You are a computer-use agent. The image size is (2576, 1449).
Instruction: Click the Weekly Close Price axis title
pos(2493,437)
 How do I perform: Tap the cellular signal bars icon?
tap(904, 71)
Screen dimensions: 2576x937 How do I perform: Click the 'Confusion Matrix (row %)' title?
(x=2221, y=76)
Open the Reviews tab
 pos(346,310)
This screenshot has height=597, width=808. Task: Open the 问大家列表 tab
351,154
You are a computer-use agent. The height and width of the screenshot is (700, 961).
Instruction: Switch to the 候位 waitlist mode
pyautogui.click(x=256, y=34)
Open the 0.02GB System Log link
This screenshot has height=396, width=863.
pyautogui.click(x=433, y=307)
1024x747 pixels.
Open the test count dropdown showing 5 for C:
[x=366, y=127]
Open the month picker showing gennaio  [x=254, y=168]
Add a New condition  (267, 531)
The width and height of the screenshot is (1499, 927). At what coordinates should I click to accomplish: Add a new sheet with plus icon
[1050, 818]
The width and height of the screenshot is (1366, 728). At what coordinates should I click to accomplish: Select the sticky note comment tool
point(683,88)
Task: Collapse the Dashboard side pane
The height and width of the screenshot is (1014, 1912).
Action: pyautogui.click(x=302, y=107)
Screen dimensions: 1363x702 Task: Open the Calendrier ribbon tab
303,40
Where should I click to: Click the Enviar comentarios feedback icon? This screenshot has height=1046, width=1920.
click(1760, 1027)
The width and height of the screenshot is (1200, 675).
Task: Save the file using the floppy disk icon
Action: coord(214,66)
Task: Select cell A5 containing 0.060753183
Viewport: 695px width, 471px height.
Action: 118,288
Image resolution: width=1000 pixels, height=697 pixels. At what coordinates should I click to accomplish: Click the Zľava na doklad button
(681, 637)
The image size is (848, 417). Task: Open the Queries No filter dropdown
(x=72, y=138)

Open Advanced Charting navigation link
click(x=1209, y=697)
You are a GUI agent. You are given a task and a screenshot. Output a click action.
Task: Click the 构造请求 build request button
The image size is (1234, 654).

Exercise objective> Update the lines above by replacing "Weekly Close Price" with "Daily Close Price" and keeping all other text unchanged.

Solution to this problem>
You are a computer-use agent. The image size is (2576, 1449).
Instruction: Click the Daily Close Price axis title
pos(2493,437)
 How do I perform: Tap the cellular signal bars icon?
tap(904, 71)
Screen dimensions: 2576x937 How do I perform: Click the 'Confusion Matrix (row %)' title?
(x=2221, y=76)
Open the Reviews tab
 pos(346,310)
This screenshot has height=597, width=808. Task: Open the 问大家列表 tab
351,154
You are a computer-use agent. The height and width of the screenshot is (700, 961).
Instruction: Switch to the 候位 waitlist mode
pyautogui.click(x=256, y=34)
Open the 0.02GB System Log link
This screenshot has height=396, width=863.
pyautogui.click(x=433, y=307)
1024x747 pixels.
Open the test count dropdown showing 5 for C:
[x=366, y=127]
Open the month picker showing gennaio  [x=254, y=168]
Add a New condition  (267, 531)
The width and height of the screenshot is (1499, 927). At what coordinates should I click to accomplish: Add a new sheet with plus icon
[1050, 818]
The width and height of the screenshot is (1366, 728). At what coordinates should I click to accomplish: Select the sticky note comment tool
point(683,88)
Task: Collapse the Dashboard side pane
The height and width of the screenshot is (1014, 1912).
Action: pyautogui.click(x=302, y=107)
Screen dimensions: 1363x702 Task: Open the Calendrier ribbon tab
303,40
Where should I click to: Click the Enviar comentarios feedback icon? This screenshot has height=1046, width=1920.
click(1760, 1027)
The width and height of the screenshot is (1200, 675).
Task: Save the file using the floppy disk icon
Action: coord(214,66)
Task: Select cell A5 containing 0.060753183
Viewport: 695px width, 471px height.
Action: 118,288
Image resolution: width=1000 pixels, height=697 pixels. At what coordinates should I click to accomplish: Click the Zľava na doklad button
(681, 637)
The image size is (848, 417). Task: Open the Queries No filter dropdown
(x=72, y=138)

Open Advanced Charting navigation link
click(x=1209, y=697)
You are a GUI agent. You are given a task and a screenshot. Output a click action.
Task: Click the 构造请求 build request button
The image size is (1234, 654).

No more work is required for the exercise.